▶ _Task to complete_:
Count the lines in the records below that contain the string "perform". Give only the number.
>> Start Records for the task
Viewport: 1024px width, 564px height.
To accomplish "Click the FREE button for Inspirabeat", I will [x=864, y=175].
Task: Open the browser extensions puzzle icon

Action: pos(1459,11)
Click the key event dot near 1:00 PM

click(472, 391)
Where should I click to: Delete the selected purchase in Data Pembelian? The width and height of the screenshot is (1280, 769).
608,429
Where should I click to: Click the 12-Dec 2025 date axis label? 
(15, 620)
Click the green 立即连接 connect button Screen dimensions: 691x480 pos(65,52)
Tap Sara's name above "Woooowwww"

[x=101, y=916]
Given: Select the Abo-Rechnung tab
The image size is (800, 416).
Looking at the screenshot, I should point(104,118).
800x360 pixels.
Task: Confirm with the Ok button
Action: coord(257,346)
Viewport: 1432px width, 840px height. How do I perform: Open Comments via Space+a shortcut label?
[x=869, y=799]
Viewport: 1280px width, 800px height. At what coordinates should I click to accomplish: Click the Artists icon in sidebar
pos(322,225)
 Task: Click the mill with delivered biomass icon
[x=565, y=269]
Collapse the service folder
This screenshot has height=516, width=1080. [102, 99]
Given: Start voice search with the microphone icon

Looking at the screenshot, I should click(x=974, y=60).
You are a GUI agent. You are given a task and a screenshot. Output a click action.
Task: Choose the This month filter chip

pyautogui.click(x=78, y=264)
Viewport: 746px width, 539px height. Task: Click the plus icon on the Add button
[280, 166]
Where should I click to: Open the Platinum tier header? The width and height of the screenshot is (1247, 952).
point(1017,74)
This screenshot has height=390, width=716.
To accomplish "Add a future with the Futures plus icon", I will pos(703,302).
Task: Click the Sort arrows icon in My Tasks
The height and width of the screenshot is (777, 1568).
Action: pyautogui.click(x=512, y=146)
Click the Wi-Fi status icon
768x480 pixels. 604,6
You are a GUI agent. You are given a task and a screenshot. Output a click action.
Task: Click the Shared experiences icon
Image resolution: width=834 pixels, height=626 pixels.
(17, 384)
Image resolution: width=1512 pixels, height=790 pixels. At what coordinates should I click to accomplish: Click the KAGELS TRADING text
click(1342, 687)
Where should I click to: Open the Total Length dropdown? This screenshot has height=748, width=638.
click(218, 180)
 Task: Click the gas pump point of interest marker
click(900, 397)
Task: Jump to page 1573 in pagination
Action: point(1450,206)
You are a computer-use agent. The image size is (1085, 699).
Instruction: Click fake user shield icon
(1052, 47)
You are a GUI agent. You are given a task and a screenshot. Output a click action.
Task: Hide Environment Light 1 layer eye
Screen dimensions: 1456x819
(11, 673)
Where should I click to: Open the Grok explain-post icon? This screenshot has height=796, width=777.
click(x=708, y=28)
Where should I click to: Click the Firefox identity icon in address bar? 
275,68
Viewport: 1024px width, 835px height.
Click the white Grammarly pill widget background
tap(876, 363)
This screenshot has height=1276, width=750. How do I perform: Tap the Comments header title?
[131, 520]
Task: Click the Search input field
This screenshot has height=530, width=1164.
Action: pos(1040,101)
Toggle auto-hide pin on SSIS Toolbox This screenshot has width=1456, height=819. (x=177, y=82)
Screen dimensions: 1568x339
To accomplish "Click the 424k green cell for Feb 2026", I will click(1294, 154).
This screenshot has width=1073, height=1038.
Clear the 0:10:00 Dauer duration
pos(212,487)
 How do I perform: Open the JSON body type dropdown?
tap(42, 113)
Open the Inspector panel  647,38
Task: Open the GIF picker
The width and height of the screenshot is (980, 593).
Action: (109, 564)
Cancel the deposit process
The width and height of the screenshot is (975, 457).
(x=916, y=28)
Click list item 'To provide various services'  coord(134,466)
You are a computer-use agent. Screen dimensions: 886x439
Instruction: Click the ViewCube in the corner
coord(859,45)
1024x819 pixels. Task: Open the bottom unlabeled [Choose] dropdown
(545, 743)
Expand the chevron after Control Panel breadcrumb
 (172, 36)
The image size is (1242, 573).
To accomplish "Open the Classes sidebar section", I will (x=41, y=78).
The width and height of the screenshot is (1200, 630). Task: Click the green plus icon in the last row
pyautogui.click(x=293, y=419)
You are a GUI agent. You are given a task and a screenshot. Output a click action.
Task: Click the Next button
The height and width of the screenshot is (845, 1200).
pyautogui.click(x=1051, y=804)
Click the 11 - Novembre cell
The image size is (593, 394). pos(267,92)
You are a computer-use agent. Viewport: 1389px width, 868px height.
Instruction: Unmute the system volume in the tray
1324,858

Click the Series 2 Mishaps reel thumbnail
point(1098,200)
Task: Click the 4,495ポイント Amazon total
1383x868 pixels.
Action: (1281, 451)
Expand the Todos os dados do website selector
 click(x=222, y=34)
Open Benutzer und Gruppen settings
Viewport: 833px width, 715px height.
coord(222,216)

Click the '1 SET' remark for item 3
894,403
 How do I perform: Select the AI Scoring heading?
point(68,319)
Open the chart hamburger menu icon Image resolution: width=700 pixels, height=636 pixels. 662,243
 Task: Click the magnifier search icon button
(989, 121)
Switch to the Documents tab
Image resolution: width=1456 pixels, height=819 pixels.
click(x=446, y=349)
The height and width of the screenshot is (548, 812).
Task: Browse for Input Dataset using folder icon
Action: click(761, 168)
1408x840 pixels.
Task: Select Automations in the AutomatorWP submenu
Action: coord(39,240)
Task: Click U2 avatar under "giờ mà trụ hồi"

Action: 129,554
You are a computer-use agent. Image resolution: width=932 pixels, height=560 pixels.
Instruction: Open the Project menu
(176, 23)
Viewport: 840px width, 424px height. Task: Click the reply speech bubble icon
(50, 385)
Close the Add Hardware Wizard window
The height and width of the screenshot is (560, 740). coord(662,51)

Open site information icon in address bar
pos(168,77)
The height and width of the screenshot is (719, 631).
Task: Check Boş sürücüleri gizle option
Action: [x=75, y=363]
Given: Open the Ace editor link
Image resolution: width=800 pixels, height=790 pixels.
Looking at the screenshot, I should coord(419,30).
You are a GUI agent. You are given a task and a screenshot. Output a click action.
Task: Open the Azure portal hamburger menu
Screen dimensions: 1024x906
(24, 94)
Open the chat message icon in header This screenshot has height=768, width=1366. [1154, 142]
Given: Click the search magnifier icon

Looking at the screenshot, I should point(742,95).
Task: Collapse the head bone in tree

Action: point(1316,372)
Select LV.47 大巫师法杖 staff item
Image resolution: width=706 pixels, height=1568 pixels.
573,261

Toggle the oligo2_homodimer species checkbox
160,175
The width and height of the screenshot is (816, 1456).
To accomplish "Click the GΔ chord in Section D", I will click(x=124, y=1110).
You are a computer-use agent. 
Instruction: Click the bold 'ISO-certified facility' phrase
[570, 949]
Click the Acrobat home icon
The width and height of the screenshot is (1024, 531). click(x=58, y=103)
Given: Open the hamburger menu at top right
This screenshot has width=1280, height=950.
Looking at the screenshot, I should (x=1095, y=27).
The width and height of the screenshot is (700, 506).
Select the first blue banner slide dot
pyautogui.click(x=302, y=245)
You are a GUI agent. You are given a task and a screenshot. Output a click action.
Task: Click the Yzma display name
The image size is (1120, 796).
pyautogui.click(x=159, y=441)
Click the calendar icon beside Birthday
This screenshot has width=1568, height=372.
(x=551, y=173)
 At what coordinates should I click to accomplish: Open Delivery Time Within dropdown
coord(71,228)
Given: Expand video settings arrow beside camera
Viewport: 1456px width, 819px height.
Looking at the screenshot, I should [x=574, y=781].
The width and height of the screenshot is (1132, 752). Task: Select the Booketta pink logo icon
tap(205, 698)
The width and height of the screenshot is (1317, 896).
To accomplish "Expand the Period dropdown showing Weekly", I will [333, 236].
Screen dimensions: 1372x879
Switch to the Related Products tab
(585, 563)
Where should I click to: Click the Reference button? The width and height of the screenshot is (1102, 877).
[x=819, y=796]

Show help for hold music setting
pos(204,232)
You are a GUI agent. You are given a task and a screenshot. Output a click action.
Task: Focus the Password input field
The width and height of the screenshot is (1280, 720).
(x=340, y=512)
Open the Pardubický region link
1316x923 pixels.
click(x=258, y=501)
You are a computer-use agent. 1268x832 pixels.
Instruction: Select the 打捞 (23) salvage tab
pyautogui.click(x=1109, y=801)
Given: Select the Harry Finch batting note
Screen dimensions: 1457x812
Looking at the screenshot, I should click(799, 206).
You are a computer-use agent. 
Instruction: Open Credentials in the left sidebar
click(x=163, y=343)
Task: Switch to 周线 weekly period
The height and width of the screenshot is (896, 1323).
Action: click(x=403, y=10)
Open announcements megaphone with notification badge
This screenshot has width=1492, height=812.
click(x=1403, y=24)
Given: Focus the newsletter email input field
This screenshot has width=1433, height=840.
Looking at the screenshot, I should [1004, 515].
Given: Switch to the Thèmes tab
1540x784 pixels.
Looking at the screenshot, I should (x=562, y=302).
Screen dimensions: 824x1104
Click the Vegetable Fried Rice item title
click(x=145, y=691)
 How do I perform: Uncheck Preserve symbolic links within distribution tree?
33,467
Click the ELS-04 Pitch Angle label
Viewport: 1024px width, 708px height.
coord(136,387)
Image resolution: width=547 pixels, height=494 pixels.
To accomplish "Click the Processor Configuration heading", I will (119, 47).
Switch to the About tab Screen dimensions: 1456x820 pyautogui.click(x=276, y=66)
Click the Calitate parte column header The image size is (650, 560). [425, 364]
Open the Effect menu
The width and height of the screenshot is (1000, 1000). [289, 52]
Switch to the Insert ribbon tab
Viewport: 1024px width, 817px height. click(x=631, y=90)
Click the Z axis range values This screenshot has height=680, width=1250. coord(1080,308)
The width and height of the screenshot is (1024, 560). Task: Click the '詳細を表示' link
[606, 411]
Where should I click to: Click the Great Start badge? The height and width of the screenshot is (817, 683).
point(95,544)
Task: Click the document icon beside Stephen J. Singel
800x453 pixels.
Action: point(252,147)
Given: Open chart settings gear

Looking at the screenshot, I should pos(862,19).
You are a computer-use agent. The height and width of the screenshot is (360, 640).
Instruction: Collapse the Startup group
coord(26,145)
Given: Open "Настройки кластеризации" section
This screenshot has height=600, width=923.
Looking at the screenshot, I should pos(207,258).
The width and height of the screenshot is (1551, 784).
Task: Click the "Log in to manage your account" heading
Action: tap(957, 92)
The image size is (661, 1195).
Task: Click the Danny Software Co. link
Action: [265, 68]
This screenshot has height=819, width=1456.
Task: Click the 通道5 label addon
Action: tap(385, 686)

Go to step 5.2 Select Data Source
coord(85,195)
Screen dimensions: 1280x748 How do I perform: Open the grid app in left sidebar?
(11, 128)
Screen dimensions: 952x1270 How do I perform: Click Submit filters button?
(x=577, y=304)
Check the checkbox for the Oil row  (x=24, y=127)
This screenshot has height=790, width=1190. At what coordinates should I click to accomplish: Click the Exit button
>> End Records for the task
▶ _Reply_:
7